I live in the Raleigh/Durham, NC DMA. After DISH blacked out my local CBS station (WRAL) as well as my local FOX station (WRAZ) my Primetime Anytime will not record ABC or NBC. Tonight is the 2nd night in a row that Primetime Anytime Recording is not working. i have checked and the feature is still activated. 

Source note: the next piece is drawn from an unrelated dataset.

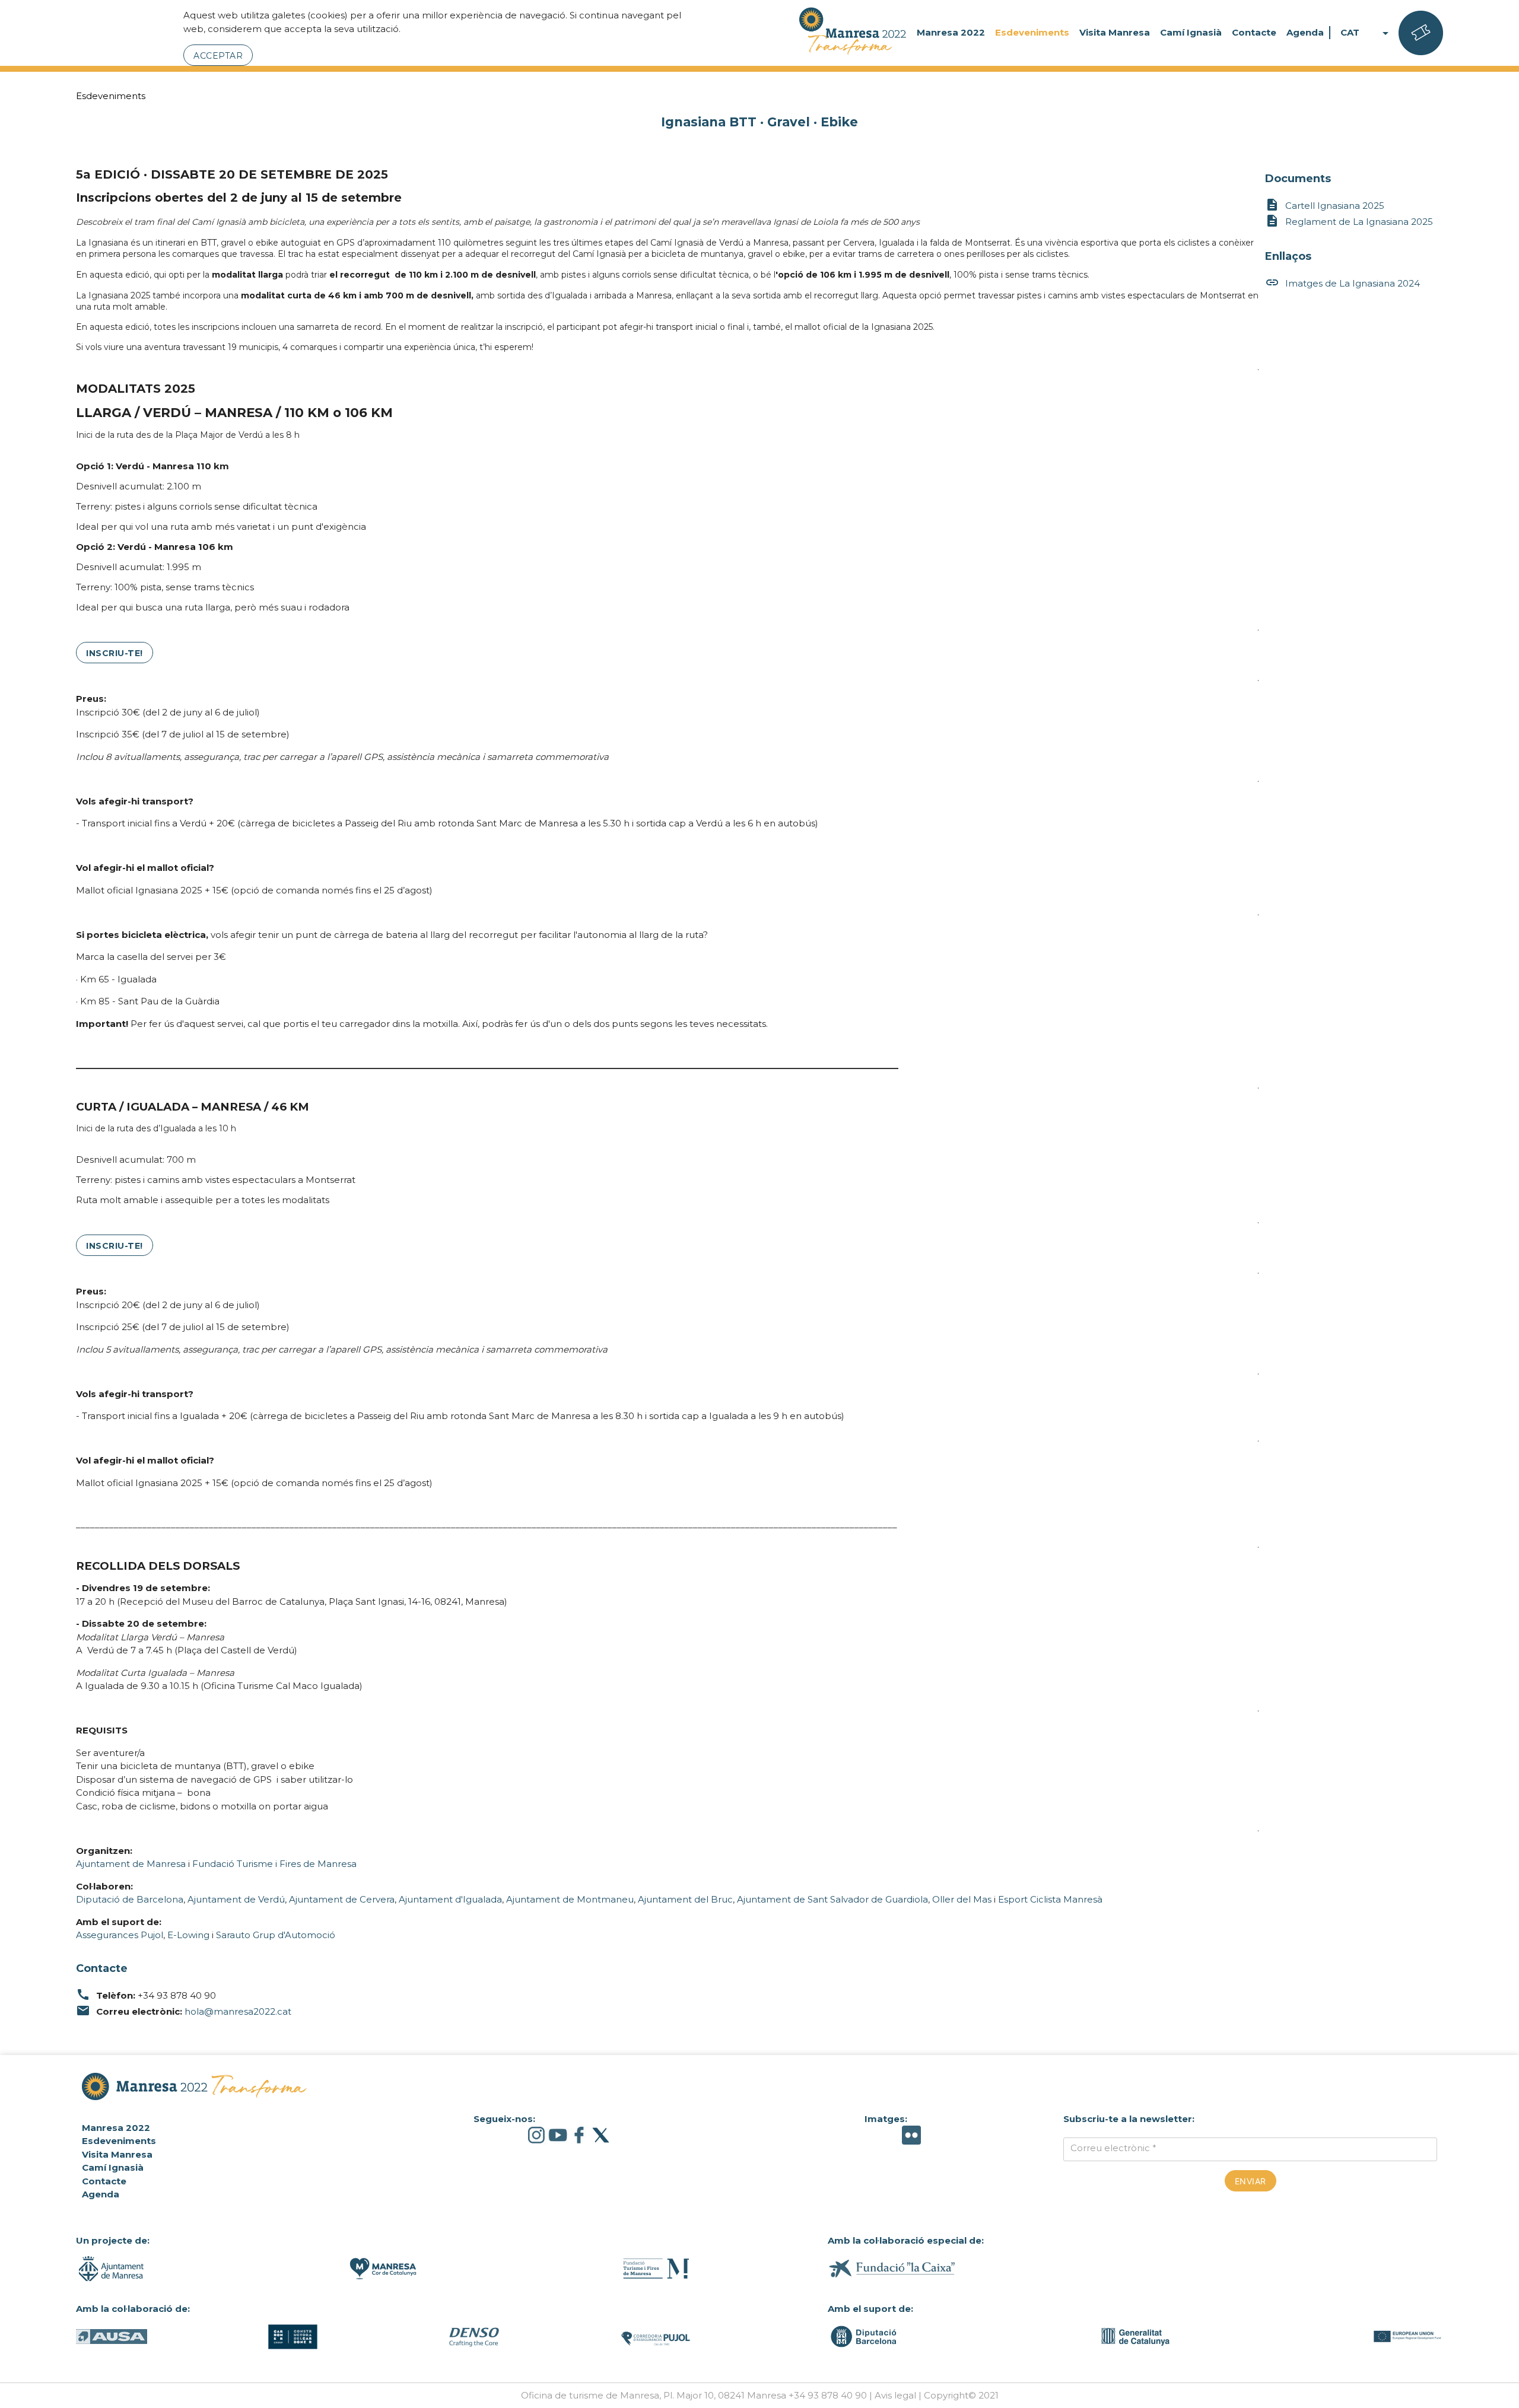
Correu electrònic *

What can I do to fix this??


----------



## RBA (Apr 14, 2013)

Have you pulled the plug and done a hard reset?


----------



## thomasjk (Jan 10, 2006)

Check your PTAT settings and uncheck the blacked out channels.


----------



## Stewart Vernon (Jan 7, 2005)

Sounds like there must be a glitch in how the receiver is handling the blacked out channels... I second thomasjk's suggestion and would try unchecking the blacked out channels and see if that helps. I agree, though, that it should not require you to do that to continue functioning on the channels that are not blacked out.


----------



## NCwolfpack00 (Jul 27, 2013)

Stewart Vernon your suggestion worked. I just have to remember to check those boxes back once my channels come back online


----------



## Stewart Vernon (Jan 7, 2005)

NCwolfpack00 said:


> Stewart Vernon your suggestion worked. I just have to remember to check those boxes back once my channels come back online


Thanks... glad to hear it... though to be fair thomasjk beat me to making the post! The fact that you have to remind yourself to re-check them whenever the dispute resolves and the channels come back is why I feel like this is a glitch/bug that they ought to fix. It should be transparent when a big four channel drops/comes back that it would not interfere with the remaining channels. They probably haven't encountered this particular bug a lot though.


----------